Stephen Mantha, 64, was sentenced to 196 months imprisonment and fined $250,000 during a hearing held before U.S. District Court Judge Timothy S. Hillman in Worcester, Massachusetts, the Department of Justice announced afterwards.
A resident of nearby Spencer, Mass., Mantha became the subject of a federal investigation after the USPS Office of Inspector General was notified in 2015 of suspicious internet searches being conducted from a computer located inside a postal facility in the town of Shewsbury where he worked as a technician, according to prosecutors.
Investigators subsequently installed video surveillance cameras and computer monitoring software at the facility that allowed authorities to determine that Mantha had used postal service computers to access and view child pornography, prosecutors wrote in court filings.
Authorities later discovered child porn stored on several thumb drives seized during a search warrant of Mantha’s residence, including digital video footage recorded more than a decade earlier of Mantha sexually abusing a boy, according to prosecutors. Investigators were able to identify the victim and interview him as an adult, and he told police that Mantha abused him when he was between the ages of 6 and 8, prosecutors wrote in court filings.
Mantha pleaded guilty in February to one count of producing child pornography, one count of accessing child pornography and one count of possessing child pornography.
“In 2000 and 2001, the date of the offense, the charge of sexual exploitation of a child provided for a mandatory minimum of 10 years and no greater than 20 years in prison, three years of supervised release and a fine of $250,000,” the Justice Department said in a statement announcing Mantha’s sentencing.
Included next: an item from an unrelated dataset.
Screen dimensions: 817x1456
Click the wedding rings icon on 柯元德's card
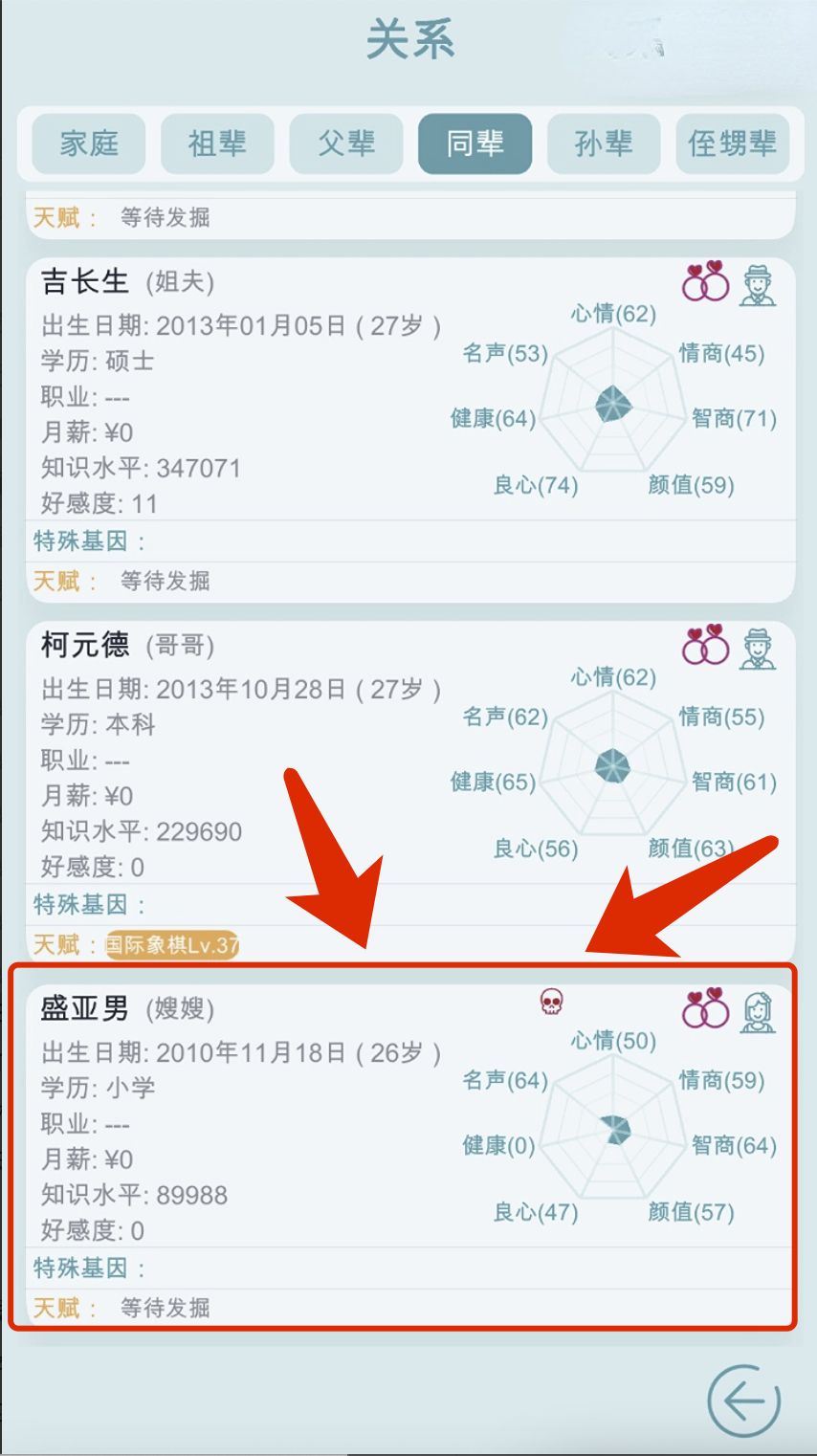(x=705, y=645)
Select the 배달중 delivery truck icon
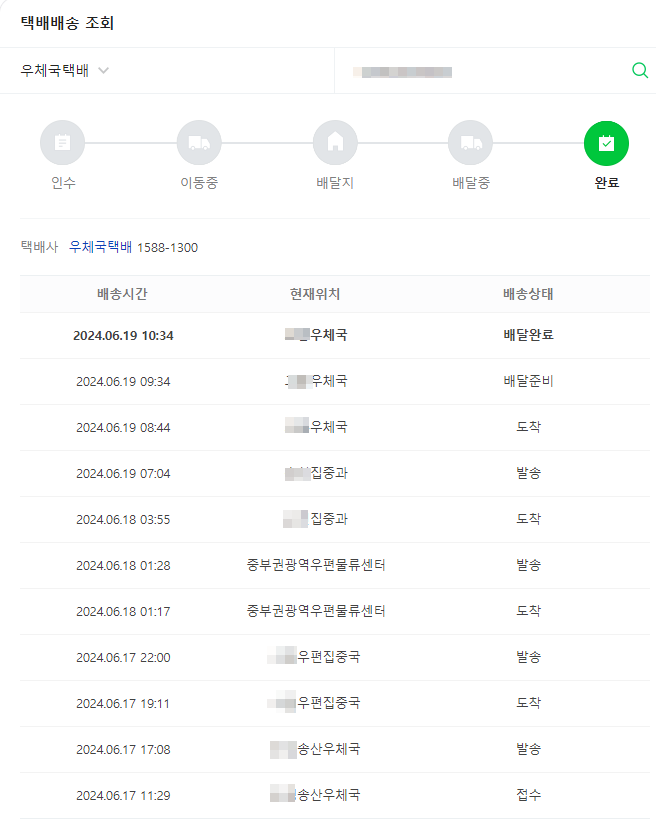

“Although existing penalties for producing child pornography are substantially higher, the Constitution prohibits the government from subjecting individuals to more stringent penalties adopted after their crimes had been committed,” the statement said.
A defense attorney representing Mantha in the case did not immediately return a message seeking comment.
The case against Mantha was hardly the only brought recently against government workers charged with crimes involving child pornography.
Skydance MacMahon, a former State Department employee, pleaded guilty on July 2 to producing child porn, and an administrative officer for the Federal Aviation Administration was arrested roughly two weeks later in a separate case and accused of using his FAA-issued laptop to access sexually explicit images and videos of children.